→ About this exercise:
For the records that follow, give the number of lines in which the word "info" occurs, with nothing added.

→ Records for the task:
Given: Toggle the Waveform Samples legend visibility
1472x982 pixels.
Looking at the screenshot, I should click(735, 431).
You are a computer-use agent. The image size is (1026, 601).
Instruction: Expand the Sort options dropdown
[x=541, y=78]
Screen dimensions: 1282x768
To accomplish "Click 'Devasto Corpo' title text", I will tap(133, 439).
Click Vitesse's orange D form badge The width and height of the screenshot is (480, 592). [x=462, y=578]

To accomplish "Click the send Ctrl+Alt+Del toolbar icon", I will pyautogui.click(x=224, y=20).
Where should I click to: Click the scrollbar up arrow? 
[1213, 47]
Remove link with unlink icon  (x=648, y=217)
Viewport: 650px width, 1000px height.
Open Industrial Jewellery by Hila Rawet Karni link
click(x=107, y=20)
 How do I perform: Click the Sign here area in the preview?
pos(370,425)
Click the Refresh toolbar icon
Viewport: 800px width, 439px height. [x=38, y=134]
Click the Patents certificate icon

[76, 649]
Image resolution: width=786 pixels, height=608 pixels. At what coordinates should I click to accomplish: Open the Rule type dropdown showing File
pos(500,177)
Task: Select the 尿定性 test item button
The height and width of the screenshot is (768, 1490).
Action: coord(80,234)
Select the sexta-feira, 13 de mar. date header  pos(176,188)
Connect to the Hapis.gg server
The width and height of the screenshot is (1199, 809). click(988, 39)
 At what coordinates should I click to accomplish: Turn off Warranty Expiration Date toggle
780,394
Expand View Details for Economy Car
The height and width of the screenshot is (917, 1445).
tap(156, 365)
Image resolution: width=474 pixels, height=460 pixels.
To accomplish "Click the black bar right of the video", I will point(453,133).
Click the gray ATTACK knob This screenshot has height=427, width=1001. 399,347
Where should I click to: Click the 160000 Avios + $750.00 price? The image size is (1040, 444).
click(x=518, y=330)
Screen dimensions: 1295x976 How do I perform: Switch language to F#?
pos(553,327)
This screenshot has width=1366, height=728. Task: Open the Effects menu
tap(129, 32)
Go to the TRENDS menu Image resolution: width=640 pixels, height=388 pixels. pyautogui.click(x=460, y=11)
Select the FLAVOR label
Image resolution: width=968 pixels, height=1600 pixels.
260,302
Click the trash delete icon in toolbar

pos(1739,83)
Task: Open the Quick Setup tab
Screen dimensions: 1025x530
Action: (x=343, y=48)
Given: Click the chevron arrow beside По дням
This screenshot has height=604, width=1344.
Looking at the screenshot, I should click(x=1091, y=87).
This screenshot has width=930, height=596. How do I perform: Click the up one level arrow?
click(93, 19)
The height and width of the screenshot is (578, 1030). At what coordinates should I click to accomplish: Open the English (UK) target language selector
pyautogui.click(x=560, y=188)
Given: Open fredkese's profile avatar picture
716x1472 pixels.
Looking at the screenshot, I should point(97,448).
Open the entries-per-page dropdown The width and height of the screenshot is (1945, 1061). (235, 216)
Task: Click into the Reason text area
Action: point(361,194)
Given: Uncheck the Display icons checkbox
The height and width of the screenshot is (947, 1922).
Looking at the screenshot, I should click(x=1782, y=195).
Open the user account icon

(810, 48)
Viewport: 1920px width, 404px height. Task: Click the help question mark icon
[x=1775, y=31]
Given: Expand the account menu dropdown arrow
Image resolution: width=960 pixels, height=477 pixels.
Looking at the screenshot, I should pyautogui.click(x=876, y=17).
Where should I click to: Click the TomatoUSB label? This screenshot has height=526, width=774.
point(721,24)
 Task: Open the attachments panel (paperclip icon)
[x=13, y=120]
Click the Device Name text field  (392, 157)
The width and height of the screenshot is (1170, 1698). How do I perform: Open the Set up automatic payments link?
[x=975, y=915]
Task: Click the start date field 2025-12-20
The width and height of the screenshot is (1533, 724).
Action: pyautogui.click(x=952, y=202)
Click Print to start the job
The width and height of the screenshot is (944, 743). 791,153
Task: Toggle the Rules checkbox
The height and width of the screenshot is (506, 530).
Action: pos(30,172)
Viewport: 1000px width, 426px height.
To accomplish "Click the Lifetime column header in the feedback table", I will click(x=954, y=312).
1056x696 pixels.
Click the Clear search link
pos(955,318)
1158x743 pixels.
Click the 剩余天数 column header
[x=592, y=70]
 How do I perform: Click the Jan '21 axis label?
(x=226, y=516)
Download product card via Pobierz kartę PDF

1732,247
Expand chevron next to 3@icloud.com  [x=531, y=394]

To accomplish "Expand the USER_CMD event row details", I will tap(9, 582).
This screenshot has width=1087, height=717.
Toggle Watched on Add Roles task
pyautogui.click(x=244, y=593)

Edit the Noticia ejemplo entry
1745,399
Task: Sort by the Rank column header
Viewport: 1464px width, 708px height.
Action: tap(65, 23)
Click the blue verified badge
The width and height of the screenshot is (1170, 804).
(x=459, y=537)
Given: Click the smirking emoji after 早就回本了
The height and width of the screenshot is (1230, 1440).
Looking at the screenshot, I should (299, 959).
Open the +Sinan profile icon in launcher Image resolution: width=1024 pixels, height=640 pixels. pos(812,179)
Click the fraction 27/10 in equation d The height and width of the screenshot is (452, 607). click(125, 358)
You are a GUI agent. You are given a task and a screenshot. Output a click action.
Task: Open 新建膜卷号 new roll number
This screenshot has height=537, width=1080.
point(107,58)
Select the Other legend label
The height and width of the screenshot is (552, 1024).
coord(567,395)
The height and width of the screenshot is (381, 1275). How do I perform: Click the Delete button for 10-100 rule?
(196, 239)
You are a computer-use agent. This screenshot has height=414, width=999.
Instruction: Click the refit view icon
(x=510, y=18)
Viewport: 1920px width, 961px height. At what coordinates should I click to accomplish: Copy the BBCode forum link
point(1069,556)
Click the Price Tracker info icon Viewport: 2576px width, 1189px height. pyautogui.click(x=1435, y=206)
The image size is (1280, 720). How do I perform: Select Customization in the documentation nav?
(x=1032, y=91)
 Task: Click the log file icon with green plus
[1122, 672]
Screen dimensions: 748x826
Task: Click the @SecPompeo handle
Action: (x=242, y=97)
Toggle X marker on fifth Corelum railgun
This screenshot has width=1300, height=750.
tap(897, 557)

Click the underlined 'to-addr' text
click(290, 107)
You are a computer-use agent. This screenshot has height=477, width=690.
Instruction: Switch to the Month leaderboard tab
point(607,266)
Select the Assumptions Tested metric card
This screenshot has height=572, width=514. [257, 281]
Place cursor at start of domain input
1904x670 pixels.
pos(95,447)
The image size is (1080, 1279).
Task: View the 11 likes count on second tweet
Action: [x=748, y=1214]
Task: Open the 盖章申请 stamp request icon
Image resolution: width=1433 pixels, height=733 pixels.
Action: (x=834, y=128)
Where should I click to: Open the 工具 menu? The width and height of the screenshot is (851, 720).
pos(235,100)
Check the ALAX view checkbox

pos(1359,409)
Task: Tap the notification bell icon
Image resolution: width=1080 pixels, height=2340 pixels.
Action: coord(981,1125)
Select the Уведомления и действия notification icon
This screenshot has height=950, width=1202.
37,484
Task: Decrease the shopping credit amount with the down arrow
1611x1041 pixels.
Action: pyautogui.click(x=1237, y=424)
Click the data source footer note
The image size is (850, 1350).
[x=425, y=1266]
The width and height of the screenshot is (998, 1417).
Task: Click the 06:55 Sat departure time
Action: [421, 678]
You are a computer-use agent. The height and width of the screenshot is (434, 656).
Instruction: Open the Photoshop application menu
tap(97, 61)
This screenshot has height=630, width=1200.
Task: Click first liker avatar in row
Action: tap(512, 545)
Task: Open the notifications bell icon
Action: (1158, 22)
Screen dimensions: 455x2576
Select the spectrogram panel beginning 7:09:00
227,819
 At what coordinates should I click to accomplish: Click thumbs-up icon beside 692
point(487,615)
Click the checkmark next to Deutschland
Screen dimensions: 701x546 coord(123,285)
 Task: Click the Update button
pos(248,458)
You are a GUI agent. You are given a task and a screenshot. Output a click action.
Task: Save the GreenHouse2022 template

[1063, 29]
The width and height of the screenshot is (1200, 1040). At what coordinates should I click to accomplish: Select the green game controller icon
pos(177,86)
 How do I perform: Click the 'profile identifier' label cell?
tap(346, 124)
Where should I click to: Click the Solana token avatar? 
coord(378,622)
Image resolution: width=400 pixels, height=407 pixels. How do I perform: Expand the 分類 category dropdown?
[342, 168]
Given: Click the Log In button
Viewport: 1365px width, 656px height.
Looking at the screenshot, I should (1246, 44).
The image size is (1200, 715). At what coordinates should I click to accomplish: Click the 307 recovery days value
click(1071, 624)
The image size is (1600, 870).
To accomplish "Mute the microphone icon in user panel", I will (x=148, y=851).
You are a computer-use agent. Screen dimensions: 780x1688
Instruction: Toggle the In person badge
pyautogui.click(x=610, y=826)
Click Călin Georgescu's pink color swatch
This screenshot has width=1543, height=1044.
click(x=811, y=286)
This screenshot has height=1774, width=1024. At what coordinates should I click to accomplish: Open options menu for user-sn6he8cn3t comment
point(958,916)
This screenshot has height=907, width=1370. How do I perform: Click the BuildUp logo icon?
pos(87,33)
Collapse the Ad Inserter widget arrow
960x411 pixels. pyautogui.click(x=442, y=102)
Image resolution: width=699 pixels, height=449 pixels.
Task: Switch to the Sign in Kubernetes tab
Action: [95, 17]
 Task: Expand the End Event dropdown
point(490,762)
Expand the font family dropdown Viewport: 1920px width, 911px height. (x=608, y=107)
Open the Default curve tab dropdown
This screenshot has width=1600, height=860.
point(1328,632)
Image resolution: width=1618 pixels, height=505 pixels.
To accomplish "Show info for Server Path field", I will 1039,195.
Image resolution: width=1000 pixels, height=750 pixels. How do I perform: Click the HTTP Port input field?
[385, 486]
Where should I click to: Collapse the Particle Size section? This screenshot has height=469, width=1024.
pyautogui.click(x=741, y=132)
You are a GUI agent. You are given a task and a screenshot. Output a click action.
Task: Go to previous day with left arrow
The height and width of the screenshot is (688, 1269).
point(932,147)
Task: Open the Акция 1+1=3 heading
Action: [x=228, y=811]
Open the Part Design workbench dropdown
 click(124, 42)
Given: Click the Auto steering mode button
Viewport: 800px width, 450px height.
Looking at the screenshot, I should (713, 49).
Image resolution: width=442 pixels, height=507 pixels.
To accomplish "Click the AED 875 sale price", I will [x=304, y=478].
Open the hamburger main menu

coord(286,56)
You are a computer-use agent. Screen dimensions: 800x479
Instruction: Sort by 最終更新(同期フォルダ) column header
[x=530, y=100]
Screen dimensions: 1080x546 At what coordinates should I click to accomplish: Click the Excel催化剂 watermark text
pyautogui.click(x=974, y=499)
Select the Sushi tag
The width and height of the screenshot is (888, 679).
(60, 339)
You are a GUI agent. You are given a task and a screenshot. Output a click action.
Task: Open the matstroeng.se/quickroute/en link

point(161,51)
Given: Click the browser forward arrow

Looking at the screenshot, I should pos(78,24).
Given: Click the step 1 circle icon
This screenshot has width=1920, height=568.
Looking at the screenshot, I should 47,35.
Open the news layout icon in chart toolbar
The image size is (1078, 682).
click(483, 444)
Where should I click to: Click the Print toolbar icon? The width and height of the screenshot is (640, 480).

→ Exercise output:
2